Work request:
Each record below needs to be written out exactly as it reads.

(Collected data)
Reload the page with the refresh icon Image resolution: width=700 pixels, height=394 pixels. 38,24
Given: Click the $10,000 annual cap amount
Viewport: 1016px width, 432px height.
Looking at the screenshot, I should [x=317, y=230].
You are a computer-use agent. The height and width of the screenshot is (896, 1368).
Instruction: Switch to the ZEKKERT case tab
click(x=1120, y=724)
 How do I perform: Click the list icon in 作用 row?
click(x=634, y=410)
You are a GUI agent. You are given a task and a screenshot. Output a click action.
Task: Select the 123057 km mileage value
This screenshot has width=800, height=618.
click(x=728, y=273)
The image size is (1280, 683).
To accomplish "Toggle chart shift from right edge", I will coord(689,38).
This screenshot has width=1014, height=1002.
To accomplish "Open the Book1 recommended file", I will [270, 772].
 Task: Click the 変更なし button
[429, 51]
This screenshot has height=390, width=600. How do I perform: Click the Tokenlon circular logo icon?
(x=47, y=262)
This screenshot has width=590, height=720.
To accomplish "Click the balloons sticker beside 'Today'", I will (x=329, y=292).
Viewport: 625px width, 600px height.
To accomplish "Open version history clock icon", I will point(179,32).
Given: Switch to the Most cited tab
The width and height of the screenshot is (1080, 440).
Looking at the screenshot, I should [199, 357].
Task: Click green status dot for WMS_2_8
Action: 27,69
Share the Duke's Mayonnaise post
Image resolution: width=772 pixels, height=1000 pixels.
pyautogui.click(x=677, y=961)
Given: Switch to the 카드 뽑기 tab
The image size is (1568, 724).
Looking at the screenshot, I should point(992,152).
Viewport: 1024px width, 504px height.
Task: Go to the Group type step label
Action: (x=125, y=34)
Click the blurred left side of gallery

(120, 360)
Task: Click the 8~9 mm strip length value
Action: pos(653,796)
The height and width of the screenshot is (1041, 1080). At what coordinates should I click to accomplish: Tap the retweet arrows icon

Reply:
Reload the page with the refresh icon Image resolution: width=700 pixels, height=394 pixels. 38,24
Given: Click the $10,000 annual cap amount
Viewport: 1016px width, 432px height.
Looking at the screenshot, I should [x=317, y=230].
You are a computer-use agent. The height and width of the screenshot is (896, 1368).
Instruction: Switch to the ZEKKERT case tab
click(x=1120, y=724)
 How do I perform: Click the list icon in 作用 row?
click(x=634, y=410)
You are a GUI agent. You are given a task and a screenshot. Output a click action.
Task: Select the 123057 km mileage value
This screenshot has width=800, height=618.
click(x=728, y=273)
The image size is (1280, 683).
To accomplish "Toggle chart shift from right edge", I will coord(689,38).
This screenshot has width=1014, height=1002.
To accomplish "Open the Book1 recommended file", I will [270, 772].
 Task: Click the 変更なし button
[429, 51]
This screenshot has height=390, width=600. How do I perform: Click the Tokenlon circular logo icon?
(x=47, y=262)
This screenshot has width=590, height=720.
To accomplish "Click the balloons sticker beside 'Today'", I will (x=329, y=292).
Viewport: 625px width, 600px height.
To accomplish "Open version history clock icon", I will point(179,32).
Given: Switch to the Most cited tab
The width and height of the screenshot is (1080, 440).
Looking at the screenshot, I should [199, 357].
Task: Click green status dot for WMS_2_8
Action: 27,69
Share the Duke's Mayonnaise post
Image resolution: width=772 pixels, height=1000 pixels.
pyautogui.click(x=677, y=961)
Given: Switch to the 카드 뽑기 tab
The image size is (1568, 724).
Looking at the screenshot, I should point(992,152).
Viewport: 1024px width, 504px height.
Task: Go to the Group type step label
Action: (x=125, y=34)
Click the blurred left side of gallery

(120, 360)
Task: Click the 8~9 mm strip length value
Action: pos(653,796)
The height and width of the screenshot is (1041, 1080). At what coordinates should I click to accomplish: Tap the retweet arrows icon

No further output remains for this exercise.